(Written problem) State how many lines in the listing below contain the string "orange", treating uppercase and lowercase as different, and give only that number.

(Available records)
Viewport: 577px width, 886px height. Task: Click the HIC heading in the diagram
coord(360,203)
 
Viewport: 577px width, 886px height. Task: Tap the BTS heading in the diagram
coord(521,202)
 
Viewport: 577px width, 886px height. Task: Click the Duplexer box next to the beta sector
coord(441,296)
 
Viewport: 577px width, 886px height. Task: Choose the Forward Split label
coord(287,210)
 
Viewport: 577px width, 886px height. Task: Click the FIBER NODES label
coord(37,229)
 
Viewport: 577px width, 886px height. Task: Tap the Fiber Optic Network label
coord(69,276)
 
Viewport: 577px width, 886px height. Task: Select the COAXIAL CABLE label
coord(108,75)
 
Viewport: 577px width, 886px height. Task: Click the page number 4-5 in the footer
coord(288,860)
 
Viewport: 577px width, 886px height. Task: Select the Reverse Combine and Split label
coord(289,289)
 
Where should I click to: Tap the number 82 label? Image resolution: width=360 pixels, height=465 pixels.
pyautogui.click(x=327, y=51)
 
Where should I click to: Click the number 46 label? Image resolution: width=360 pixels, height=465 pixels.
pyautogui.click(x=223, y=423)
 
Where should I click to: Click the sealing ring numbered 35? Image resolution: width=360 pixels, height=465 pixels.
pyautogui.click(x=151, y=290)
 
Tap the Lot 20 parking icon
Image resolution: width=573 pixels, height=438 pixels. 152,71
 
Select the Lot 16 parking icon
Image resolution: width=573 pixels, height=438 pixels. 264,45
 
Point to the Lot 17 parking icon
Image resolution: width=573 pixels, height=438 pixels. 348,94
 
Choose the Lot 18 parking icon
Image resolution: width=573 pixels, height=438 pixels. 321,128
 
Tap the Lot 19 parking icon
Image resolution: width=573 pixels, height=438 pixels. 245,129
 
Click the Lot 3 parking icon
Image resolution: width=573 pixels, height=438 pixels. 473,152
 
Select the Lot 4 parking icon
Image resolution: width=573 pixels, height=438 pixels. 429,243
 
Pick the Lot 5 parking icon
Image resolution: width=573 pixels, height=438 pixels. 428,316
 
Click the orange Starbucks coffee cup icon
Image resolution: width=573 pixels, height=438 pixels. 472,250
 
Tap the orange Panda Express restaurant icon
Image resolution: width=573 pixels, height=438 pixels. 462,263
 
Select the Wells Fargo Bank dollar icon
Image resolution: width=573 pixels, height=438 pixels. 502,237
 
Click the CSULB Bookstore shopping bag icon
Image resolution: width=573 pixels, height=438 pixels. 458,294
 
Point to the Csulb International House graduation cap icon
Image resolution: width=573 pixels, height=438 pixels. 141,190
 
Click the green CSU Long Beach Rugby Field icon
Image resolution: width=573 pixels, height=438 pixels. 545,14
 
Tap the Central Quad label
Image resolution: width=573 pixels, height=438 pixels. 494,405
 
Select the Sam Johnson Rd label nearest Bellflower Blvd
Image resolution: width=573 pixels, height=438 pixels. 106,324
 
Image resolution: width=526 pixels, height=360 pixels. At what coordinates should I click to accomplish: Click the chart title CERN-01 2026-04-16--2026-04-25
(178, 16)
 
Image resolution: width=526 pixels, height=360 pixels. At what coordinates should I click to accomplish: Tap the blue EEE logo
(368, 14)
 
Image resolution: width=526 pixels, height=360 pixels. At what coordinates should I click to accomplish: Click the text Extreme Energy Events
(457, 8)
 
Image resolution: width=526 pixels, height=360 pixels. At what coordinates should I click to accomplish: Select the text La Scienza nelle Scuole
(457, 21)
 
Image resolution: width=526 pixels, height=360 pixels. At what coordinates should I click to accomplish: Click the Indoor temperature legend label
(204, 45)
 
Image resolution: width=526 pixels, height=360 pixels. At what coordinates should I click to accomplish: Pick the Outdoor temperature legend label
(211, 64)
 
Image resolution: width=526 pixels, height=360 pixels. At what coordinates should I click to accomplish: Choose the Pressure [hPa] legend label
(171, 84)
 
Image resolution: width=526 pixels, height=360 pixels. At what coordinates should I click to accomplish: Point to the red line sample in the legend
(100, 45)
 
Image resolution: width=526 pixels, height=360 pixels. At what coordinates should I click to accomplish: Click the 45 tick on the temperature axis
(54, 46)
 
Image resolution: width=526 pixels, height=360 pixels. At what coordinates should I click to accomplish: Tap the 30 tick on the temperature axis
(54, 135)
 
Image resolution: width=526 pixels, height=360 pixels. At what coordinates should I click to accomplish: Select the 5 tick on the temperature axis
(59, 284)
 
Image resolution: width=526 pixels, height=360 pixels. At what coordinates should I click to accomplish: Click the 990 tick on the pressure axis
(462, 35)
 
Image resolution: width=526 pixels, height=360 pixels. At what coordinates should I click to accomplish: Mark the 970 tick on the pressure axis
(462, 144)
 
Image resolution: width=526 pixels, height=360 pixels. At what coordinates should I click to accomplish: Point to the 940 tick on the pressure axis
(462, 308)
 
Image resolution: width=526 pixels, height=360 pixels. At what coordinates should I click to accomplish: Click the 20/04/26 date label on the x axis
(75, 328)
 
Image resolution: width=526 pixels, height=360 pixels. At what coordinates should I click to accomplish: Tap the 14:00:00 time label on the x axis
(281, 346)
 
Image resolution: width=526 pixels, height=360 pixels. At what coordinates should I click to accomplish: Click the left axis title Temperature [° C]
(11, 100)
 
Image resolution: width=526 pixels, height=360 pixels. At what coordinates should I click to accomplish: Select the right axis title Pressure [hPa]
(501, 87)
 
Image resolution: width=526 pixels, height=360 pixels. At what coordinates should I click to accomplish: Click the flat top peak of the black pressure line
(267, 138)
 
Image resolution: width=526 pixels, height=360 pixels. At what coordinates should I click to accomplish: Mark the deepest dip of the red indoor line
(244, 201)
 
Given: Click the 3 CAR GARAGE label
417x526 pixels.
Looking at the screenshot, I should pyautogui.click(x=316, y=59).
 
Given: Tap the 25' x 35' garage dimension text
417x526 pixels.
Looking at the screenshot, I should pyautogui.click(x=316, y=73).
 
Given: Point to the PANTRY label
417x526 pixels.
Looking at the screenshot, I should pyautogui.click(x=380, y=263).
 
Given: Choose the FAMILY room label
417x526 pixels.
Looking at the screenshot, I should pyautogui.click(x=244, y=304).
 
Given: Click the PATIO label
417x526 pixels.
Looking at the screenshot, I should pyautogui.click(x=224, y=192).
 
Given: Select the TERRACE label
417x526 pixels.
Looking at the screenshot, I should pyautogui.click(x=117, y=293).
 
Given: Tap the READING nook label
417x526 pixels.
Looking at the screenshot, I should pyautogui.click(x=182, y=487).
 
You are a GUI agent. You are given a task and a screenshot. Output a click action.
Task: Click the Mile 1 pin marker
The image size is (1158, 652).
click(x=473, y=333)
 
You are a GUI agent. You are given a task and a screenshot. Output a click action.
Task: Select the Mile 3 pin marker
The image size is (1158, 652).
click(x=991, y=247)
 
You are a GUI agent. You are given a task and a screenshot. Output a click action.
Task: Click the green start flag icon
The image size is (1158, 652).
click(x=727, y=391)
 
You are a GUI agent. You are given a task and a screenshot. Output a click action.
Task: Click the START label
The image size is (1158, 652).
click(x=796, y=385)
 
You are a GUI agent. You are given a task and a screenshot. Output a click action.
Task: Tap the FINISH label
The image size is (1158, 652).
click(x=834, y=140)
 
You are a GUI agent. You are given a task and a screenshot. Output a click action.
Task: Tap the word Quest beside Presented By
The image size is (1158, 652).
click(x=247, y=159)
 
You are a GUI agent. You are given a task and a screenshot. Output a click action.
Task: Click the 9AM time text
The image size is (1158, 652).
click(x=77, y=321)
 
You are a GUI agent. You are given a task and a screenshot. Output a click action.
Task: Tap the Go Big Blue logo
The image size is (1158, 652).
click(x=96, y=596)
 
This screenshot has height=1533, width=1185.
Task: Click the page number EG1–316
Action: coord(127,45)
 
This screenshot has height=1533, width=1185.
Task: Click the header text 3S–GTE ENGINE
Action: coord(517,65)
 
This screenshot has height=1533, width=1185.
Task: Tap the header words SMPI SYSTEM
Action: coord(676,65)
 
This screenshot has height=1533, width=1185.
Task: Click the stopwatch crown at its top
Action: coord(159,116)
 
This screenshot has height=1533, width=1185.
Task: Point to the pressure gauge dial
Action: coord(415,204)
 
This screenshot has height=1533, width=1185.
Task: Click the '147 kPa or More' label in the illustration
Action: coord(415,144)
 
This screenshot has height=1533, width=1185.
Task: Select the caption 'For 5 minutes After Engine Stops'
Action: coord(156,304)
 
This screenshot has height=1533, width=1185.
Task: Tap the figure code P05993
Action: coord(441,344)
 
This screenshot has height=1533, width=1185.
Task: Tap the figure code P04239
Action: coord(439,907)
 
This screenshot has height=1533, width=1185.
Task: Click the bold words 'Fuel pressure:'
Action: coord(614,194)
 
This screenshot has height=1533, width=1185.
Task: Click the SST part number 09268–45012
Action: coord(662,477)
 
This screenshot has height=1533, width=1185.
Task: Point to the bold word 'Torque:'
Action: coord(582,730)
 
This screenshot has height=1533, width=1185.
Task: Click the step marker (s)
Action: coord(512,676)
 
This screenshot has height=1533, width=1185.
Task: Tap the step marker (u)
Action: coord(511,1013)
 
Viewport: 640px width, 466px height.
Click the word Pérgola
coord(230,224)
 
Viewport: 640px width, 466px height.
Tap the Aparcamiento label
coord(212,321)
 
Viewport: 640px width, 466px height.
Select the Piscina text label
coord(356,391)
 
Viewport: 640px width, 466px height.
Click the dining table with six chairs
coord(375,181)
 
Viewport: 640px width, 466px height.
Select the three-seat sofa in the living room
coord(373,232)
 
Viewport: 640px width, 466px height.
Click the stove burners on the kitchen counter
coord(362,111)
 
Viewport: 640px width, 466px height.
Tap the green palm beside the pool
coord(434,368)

(Result of the task) 2